■ About this exercise:
Where the line holding "This screenshot has width=327, height=283." appears, start copying, and continue exactly through the last line of the listing, skipping pictures.

■ Data records:
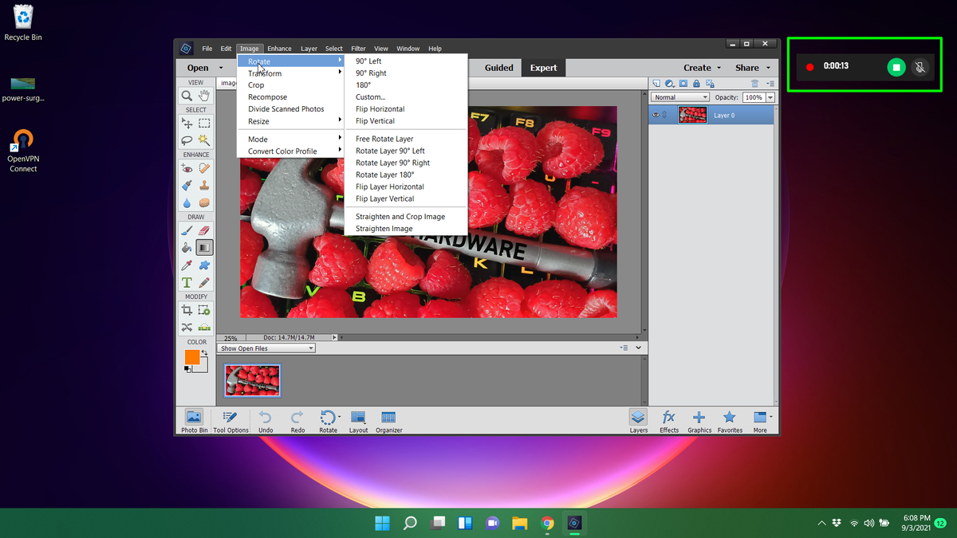Select the Zoom tool
957x538 pixels.
(187, 96)
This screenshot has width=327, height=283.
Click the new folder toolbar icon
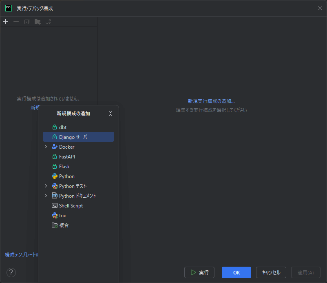38,22
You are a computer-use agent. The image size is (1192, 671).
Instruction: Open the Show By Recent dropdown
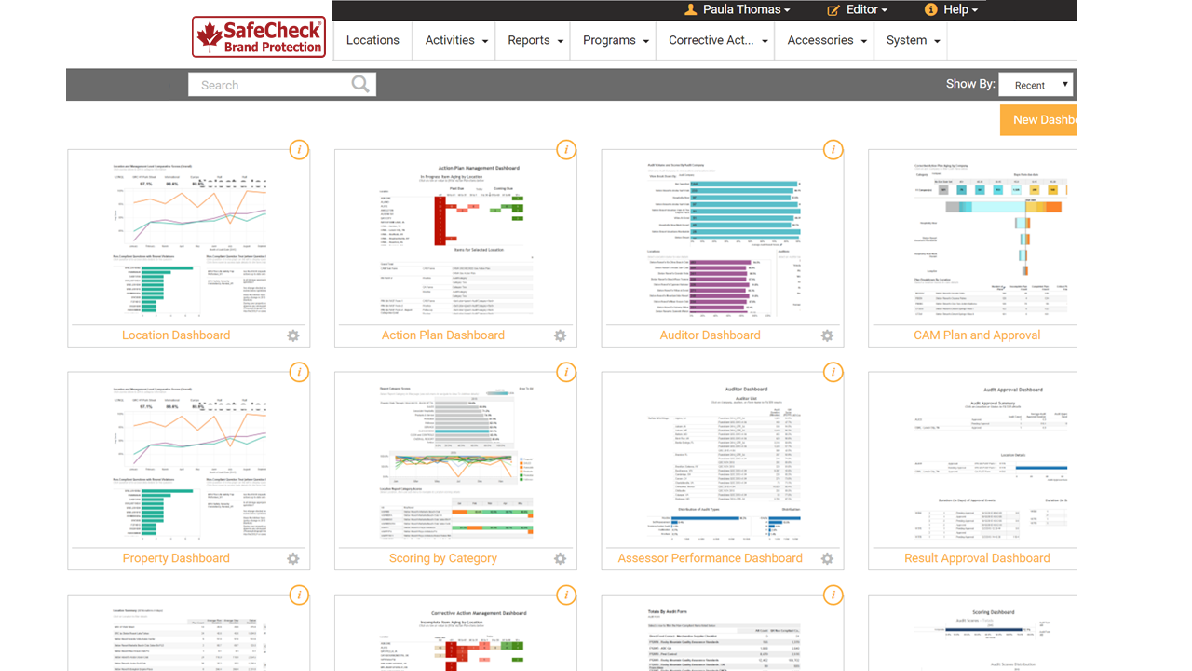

■ Final answer:
This screenshot has width=327, height=283.
Click the new folder toolbar icon
38,22
You are a computer-use agent. The image size is (1192, 671).
Instruction: Open the Show By Recent dropdown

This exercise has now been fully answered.